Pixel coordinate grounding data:
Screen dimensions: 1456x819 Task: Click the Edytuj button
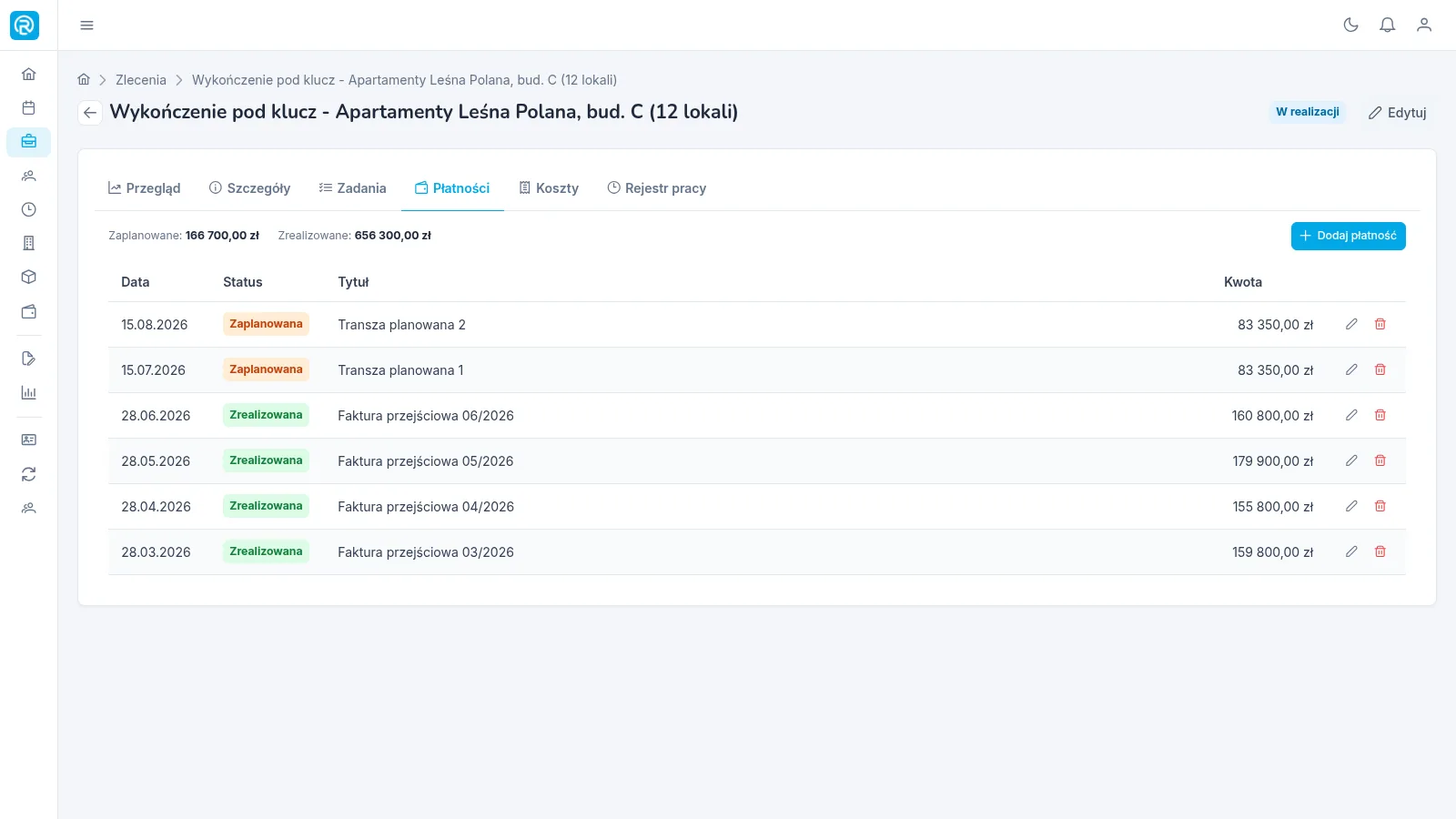coord(1398,113)
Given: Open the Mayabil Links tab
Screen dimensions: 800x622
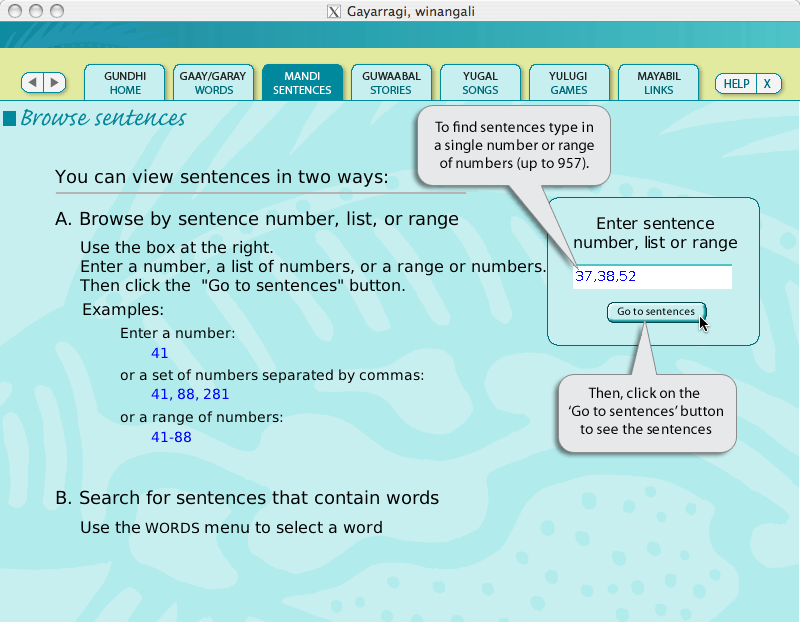Looking at the screenshot, I should tap(658, 83).
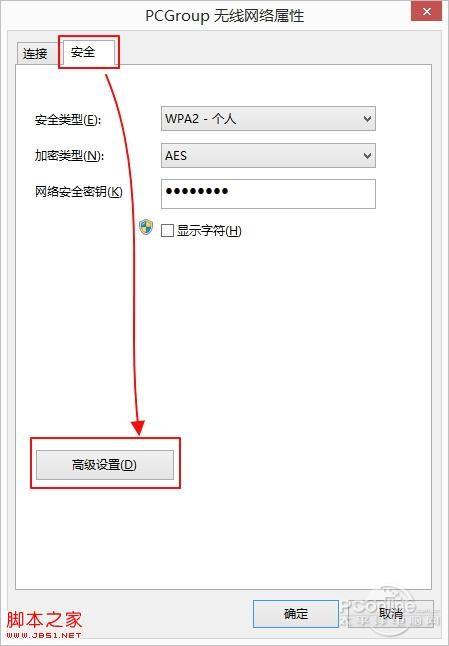Screen dimensions: 449x646
Task: Click the UAC shield icon beside 显示字符
Action: tap(146, 227)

PROBLEM REQUIREMENTS - Return every line of the records exactly as given, pictures excluded.

ANSWER FOR THIS EXERCISE -
Screen dimensions: 1456x819 Task: Click the Edytuj button
coord(1398,113)
Given: Open the Mayabil Links tab
Screen dimensions: 800x622
Looking at the screenshot, I should tap(658, 83).
Screen dimensions: 449x646
Task: Click the UAC shield icon beside 显示字符
Action: tap(146, 227)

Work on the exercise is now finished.